• Exercise objective
Find every line containing the word "screenshot" in the records below; report only how many there are.

***** Material for this exercise *****

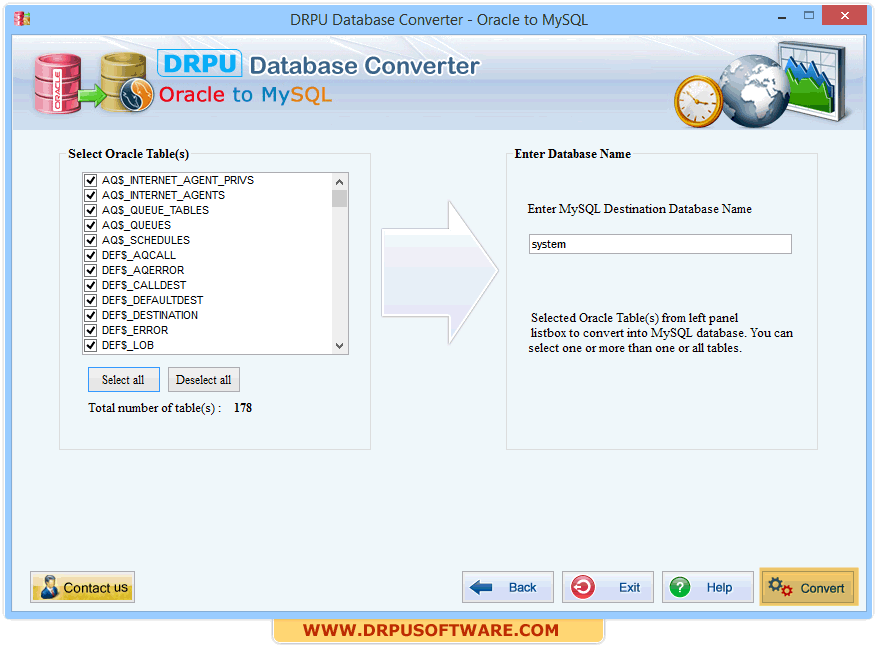Click the table list scrollbar thumb
Screen dimensions: 877x646
(x=340, y=198)
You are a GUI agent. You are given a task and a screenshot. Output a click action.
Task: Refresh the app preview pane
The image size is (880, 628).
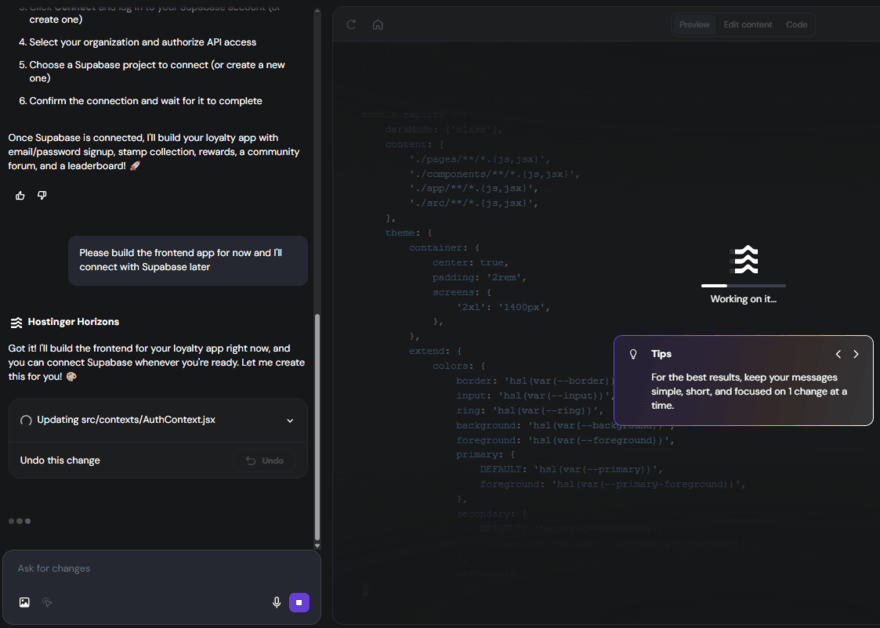pos(350,24)
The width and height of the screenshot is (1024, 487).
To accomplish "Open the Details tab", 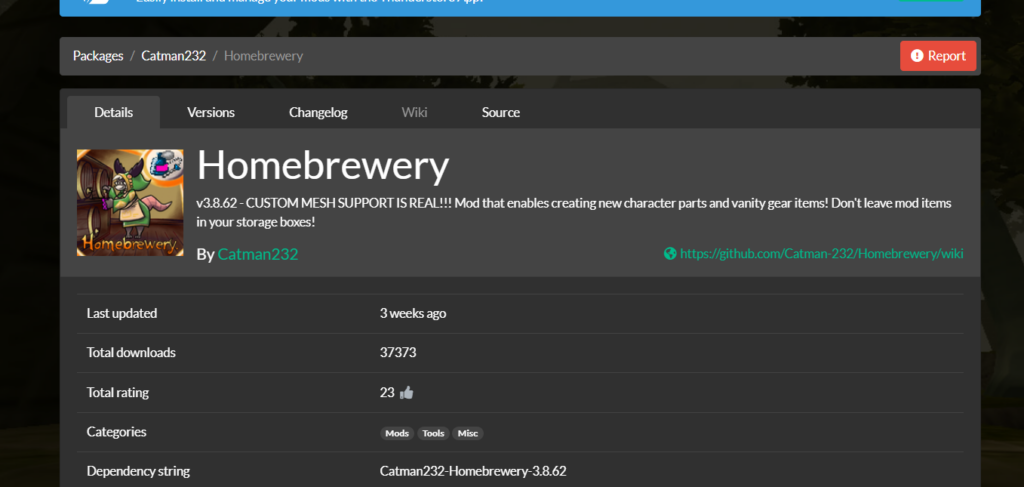I will click(x=114, y=112).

*****

• Solution to the exercise
2